The groups range in size from 13 to 35 people and are coming from as far away as Connecticut. They are working on the first 10 houses of the Habitat’s new community located between the University of New Mexico-Valencia Campus and Las Maravillas subdivision.
The groups include 23 students from Capital University in Columbus, Ohio, 13 from Verde Valley High School in Sedona, Ariz.; 31 from Juniata College in Huntingdon, Penn.; 30 from Ohio Wesleyan in Delaware, Ohio; 10 from St. Lawrence College in Lawrence, Kan.; 30 from Trinity College in Hartford, Conn.; 25 from Taylor University in Upland, Ind.; 15 students from the Air Force Academy in Colorado Springs, Colo.; 35 from Littleton High School in Littleton, N.H.; and 24 from the First Congregational Church in Williamstown, Mass.
During a lunch break, the Juniata College students said this is their campus chapter’s ninth spring break trip. Last year they worked in Kentucky. In the past, they have worked in Georgia, South Carolina and Zaneville, Ohio. This is the first time the students have worked on steel-framed houses. Many said they liked it.
“With this many groups coming in, we need donations to help feed them,” Benoit said. “The community always comes forward to help us, hopefully they will do so with this as well.”
It’s not all work and no play for the students. “We give them Wednesday off to go sightseeing,” Cronk said.
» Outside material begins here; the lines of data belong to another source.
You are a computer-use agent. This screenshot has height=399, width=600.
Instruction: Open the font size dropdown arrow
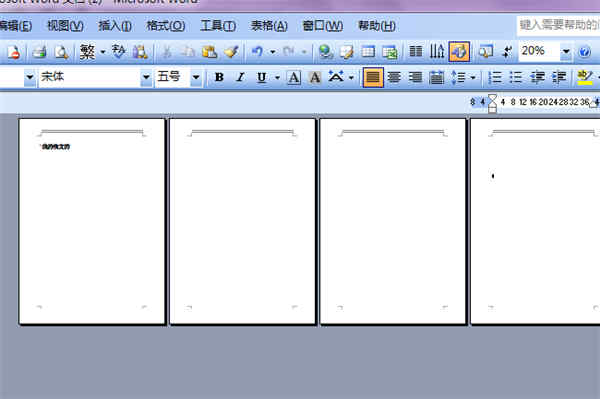(x=196, y=78)
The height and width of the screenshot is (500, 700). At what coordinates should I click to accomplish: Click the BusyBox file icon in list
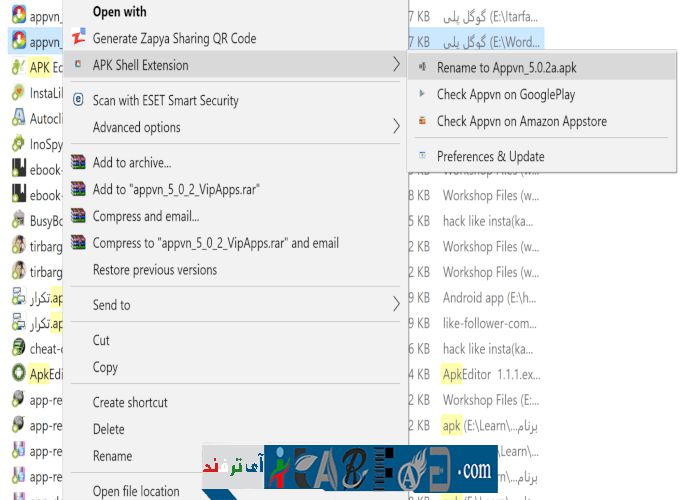click(18, 219)

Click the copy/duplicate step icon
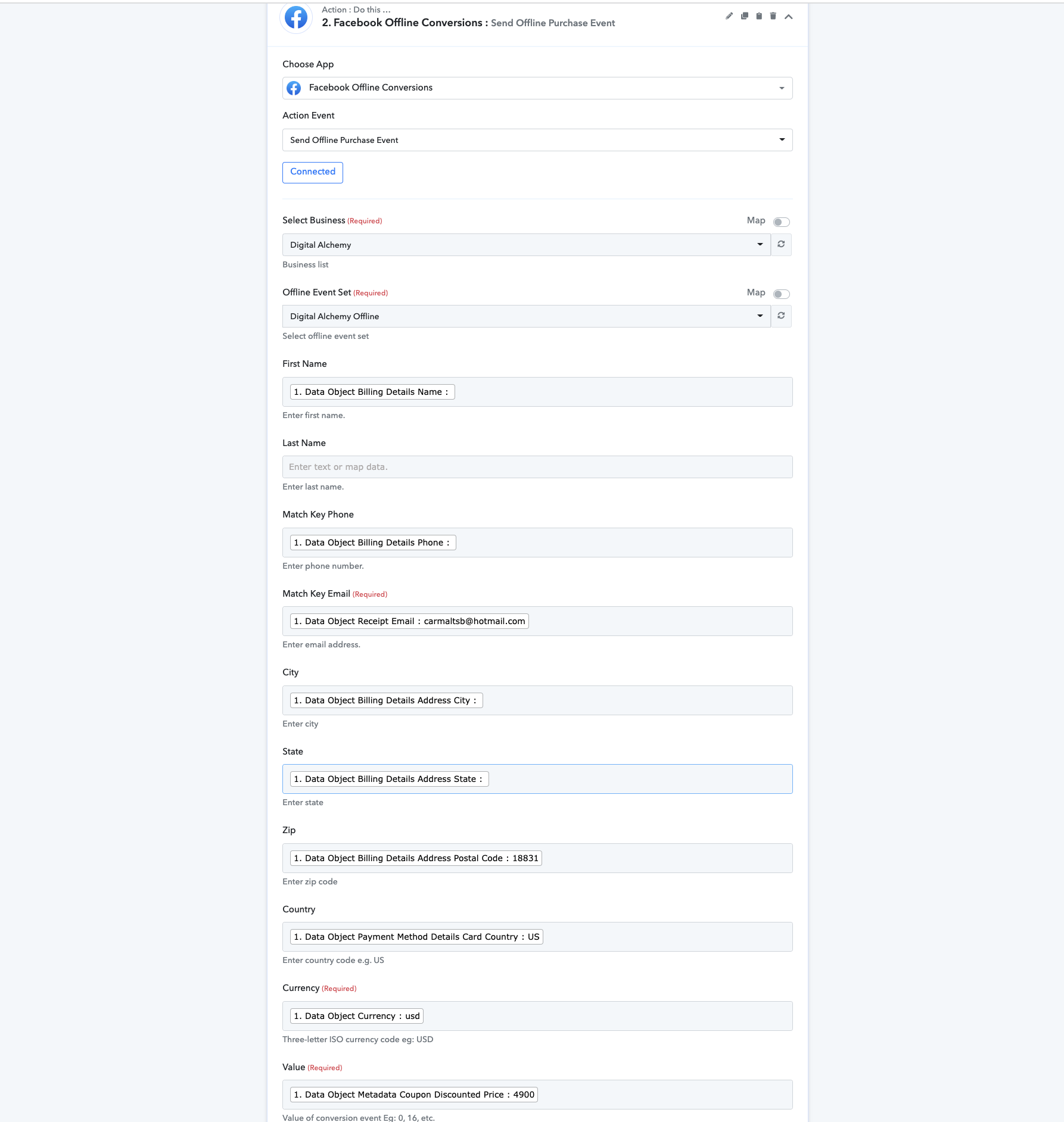[x=744, y=16]
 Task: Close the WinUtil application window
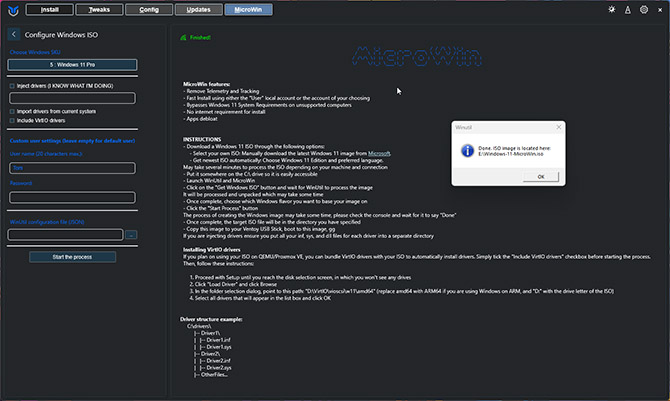click(658, 10)

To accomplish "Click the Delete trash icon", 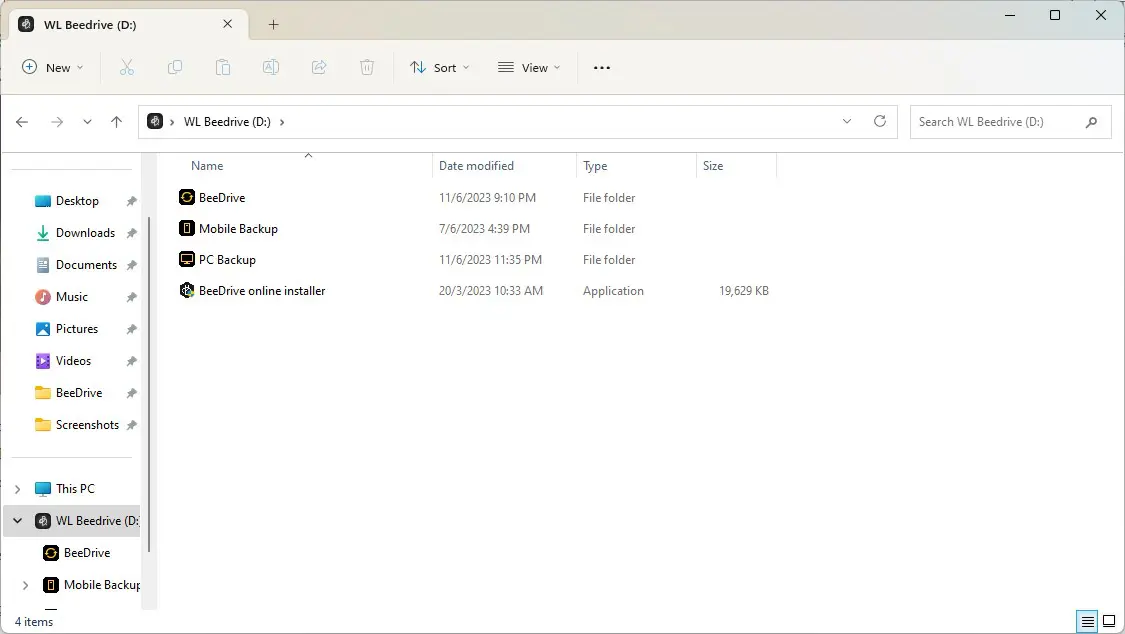I will pyautogui.click(x=367, y=67).
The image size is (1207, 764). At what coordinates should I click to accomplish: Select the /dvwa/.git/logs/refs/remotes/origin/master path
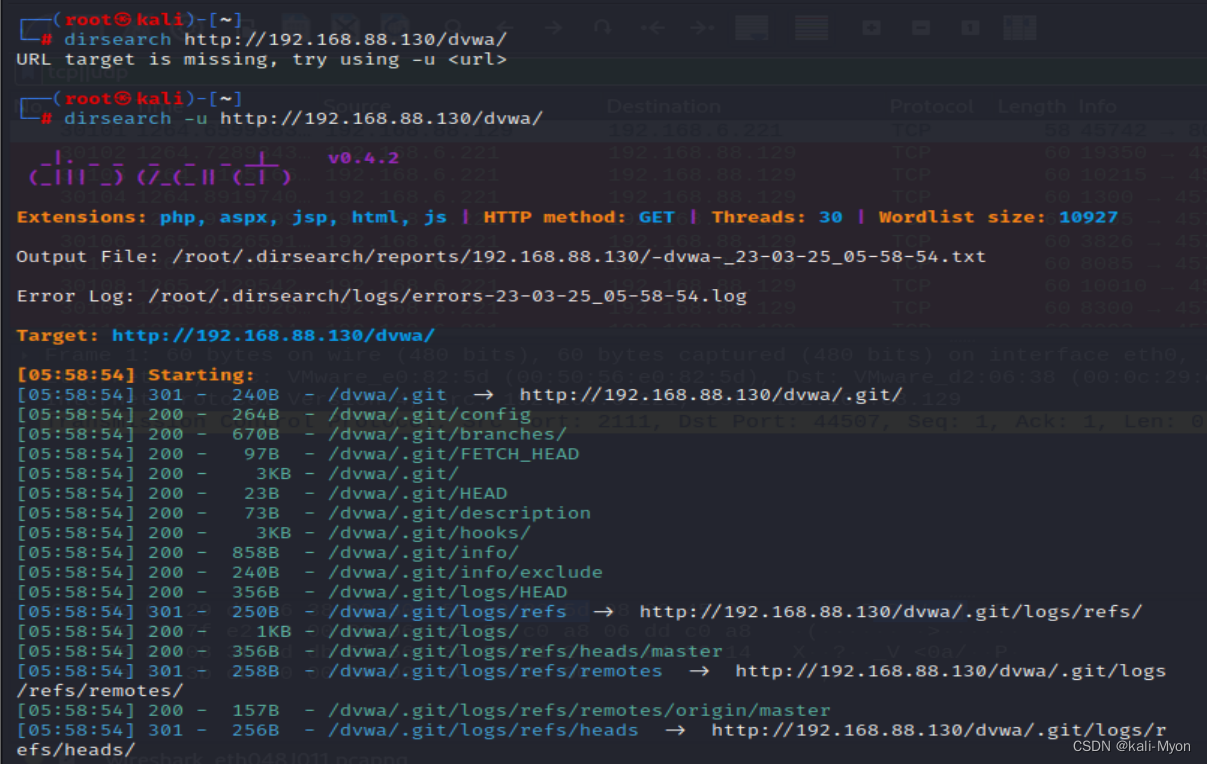coord(579,710)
The Juniata students said they visited Albuquerque’s Old Town and zoo and some even went hiking in the Sandia Mountains.
The students were surprised by the terrain of New Mexico. “Where’s the cactus that looks like people?” one student asked and was disappointed when he learned the saguaro grows in Arizona.
Of the students, one young lady said she wanted to come back this summer to continue working for Habitat.
“Six weeks ago, there was nothing here,” Cronk said as he stood watching roofs going onto two houses, framing being done on one home, sheetrock being installed on another and four new foundations being poured.
“This subdivision is a great partnership of the Valley Improvement Association, Bank of Belen, ourselves and many other businesses,” he said of the list of Habitat partners which includes LaFarge and Marino Concrete, Fox Electric, Clyde’s Plumbing, Summitt Electric, Miller Installation, Tabet Lumber, New Mexico Travertine, Larson Doors, Yale Locks, Hunter Douglas Blinds, Century High School, Brey and Associates, Tibbett Survey, Heritage Title, New Mexico Mortgage Finance Authority, Belen Missionary Baptist Church and Valencia Valley Church of Nazarine.
“With this extra help from the college students, the first phase is really coming along,” he said. “We expect to get the first block done by June 30.”